**Set exercise**
Can you repeat, word for word, the part of the rows that opens with the line containing "Task: Apply strikethrough formatting" and closes with the final line of the rows, with both of those lines included?

"""

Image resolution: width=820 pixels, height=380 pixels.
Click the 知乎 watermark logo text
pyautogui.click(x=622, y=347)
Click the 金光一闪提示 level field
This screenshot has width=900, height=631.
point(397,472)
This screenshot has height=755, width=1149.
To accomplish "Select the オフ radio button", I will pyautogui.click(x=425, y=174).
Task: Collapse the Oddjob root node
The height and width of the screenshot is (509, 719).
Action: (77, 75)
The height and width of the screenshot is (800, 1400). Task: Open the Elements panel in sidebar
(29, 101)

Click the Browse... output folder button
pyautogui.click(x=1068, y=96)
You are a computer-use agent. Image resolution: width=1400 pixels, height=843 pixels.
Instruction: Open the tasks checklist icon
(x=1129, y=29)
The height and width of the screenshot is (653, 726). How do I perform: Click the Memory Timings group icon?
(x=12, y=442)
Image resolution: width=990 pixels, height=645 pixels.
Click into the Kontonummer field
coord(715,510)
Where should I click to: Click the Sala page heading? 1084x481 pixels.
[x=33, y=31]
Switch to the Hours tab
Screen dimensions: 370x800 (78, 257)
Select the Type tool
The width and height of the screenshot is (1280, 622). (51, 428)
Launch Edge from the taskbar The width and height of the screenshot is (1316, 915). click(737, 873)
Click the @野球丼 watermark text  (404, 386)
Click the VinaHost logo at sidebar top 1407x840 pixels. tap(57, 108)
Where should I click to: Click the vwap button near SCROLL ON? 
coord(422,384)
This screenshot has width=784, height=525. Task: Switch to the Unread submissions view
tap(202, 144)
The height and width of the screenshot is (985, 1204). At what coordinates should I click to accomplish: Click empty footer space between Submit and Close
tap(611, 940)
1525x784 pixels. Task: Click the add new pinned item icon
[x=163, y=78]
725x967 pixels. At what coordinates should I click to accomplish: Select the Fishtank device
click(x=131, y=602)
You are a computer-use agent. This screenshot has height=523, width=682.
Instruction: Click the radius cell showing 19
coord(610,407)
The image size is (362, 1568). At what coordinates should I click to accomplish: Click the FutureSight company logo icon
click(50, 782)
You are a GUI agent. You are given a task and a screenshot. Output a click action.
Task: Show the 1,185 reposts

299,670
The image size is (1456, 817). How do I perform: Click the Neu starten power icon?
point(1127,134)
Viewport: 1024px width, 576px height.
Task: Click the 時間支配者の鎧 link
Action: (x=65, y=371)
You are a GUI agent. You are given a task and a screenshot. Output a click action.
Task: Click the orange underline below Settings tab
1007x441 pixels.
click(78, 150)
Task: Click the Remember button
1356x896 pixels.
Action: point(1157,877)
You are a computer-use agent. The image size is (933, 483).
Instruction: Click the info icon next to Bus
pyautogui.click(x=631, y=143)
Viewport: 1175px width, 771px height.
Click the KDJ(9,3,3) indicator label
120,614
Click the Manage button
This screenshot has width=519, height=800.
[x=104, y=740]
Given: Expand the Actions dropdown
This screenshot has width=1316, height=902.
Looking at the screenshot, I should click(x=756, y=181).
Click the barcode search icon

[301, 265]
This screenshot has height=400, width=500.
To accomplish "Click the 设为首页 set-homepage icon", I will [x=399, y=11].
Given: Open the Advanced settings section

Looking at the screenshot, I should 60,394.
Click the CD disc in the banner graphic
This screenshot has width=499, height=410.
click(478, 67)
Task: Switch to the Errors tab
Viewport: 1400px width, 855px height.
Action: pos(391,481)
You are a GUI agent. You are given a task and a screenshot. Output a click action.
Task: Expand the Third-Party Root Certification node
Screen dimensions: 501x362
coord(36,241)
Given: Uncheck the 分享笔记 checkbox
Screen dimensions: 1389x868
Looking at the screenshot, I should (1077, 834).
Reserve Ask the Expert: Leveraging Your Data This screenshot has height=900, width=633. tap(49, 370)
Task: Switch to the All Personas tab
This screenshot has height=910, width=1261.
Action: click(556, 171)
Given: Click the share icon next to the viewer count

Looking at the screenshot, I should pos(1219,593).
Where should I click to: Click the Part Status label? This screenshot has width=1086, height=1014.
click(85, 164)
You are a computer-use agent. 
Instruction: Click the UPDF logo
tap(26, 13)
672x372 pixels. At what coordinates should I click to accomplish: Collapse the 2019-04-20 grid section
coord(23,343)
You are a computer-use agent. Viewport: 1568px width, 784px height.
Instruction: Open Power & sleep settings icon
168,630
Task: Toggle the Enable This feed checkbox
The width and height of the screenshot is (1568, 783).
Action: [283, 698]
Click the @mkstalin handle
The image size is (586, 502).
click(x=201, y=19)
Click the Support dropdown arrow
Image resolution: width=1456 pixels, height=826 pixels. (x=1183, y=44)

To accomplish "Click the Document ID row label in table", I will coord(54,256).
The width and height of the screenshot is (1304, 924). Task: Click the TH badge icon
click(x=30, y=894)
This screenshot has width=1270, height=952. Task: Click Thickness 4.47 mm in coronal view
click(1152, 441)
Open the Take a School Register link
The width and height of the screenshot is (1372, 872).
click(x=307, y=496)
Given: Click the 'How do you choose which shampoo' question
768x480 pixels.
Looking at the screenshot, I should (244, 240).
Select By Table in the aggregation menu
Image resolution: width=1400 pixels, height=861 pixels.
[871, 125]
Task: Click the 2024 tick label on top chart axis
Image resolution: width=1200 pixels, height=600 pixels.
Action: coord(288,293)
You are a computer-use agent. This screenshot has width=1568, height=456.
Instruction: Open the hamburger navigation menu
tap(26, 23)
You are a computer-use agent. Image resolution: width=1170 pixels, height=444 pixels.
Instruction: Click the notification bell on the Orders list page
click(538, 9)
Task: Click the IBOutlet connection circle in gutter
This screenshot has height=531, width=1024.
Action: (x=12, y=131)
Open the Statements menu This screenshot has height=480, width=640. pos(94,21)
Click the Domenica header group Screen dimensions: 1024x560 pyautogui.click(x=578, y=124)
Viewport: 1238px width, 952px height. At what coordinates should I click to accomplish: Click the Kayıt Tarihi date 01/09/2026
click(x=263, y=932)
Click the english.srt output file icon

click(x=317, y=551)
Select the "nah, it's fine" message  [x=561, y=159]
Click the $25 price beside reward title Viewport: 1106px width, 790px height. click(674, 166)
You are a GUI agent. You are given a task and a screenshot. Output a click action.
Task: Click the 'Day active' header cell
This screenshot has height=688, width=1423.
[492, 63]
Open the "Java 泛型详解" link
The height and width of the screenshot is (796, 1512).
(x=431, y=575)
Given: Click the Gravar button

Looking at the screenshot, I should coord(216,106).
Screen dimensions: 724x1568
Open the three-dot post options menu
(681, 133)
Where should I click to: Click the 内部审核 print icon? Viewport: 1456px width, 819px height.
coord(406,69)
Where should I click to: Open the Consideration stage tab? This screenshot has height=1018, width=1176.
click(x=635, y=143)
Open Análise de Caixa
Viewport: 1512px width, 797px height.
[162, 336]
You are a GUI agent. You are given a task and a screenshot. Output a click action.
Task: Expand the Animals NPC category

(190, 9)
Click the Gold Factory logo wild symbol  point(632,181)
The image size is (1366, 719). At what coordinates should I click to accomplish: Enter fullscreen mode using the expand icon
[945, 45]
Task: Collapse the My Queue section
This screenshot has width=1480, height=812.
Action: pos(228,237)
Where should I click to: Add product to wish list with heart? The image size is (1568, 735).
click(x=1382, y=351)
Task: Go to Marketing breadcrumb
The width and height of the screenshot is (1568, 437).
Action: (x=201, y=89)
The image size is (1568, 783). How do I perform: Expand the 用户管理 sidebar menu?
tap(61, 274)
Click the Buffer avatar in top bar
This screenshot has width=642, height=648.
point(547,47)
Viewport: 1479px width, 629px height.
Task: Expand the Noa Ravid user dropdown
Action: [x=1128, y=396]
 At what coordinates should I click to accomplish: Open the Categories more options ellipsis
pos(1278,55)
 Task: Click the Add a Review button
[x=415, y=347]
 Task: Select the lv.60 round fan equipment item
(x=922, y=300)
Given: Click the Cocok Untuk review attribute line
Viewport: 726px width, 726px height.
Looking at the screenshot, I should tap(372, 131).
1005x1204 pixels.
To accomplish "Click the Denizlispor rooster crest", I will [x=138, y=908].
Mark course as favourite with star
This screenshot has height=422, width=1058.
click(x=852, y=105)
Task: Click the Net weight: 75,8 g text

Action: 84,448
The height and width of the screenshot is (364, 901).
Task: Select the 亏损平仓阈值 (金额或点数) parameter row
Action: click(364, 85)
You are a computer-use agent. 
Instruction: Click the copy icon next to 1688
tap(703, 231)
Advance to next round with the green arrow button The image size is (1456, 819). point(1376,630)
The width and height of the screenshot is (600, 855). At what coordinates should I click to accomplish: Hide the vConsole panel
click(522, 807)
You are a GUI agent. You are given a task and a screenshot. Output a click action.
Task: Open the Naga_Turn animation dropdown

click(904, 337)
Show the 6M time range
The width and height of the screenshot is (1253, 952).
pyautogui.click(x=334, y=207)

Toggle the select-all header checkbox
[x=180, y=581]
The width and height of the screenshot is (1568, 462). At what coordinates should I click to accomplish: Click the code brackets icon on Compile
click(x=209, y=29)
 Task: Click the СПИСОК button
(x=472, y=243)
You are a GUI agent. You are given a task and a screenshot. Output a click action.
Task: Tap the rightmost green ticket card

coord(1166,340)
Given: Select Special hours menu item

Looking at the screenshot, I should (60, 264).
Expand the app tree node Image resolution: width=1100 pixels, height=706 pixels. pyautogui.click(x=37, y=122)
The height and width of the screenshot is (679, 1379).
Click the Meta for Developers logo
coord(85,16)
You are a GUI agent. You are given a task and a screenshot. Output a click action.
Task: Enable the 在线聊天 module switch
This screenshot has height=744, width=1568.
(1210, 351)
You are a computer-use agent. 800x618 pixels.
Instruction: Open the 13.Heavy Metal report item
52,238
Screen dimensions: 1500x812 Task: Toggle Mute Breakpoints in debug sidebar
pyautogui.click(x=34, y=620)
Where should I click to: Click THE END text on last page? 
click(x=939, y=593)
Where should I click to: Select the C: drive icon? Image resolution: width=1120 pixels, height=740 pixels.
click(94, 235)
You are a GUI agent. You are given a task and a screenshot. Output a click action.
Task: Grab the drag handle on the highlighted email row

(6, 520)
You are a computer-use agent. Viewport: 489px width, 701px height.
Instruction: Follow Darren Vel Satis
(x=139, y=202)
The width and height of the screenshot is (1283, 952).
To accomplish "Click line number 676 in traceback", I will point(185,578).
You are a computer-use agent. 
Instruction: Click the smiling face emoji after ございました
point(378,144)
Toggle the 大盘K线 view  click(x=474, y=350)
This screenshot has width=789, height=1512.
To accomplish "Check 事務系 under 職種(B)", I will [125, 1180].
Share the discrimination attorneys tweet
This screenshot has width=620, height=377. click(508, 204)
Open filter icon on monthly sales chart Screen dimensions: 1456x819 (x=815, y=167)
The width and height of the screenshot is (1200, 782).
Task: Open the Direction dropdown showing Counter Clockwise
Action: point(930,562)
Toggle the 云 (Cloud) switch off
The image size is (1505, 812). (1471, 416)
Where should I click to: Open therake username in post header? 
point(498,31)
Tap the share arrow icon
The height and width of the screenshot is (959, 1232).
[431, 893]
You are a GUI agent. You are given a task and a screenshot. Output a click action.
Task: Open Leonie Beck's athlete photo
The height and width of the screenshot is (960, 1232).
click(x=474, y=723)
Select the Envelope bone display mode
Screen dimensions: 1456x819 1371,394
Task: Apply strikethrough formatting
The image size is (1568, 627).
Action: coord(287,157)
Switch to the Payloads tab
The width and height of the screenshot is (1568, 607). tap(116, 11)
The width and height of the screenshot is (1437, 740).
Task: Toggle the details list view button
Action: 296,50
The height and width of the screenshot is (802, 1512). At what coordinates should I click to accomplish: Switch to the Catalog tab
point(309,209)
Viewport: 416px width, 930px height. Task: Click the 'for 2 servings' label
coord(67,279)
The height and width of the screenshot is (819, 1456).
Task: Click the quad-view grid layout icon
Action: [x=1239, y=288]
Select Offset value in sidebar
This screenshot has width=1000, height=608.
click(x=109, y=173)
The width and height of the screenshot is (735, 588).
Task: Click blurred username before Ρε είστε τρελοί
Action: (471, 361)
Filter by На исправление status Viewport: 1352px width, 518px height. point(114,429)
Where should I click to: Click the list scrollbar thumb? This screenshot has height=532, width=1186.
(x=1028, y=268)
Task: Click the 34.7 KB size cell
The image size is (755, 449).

"""

**Answer to this problem**
Task: Apply strikethrough formatting
The image size is (1568, 627).
Action: coord(287,157)
Switch to the Payloads tab
The width and height of the screenshot is (1568, 607). tap(116, 11)
The width and height of the screenshot is (1437, 740).
Task: Toggle the details list view button
Action: 296,50
The height and width of the screenshot is (802, 1512). At what coordinates should I click to accomplish: Switch to the Catalog tab
point(309,209)
Viewport: 416px width, 930px height. Task: Click the 'for 2 servings' label
coord(67,279)
The height and width of the screenshot is (819, 1456).
Task: Click the quad-view grid layout icon
Action: [x=1239, y=288]
Select Offset value in sidebar
This screenshot has width=1000, height=608.
click(x=109, y=173)
The width and height of the screenshot is (735, 588).
Task: Click blurred username before Ρε είστε τρελοί
Action: (471, 361)
Filter by На исправление status Viewport: 1352px width, 518px height. point(114,429)
Where should I click to: Click the list scrollbar thumb? This screenshot has height=532, width=1186.
(x=1028, y=268)
Task: Click the 34.7 KB size cell
The image size is (755, 449).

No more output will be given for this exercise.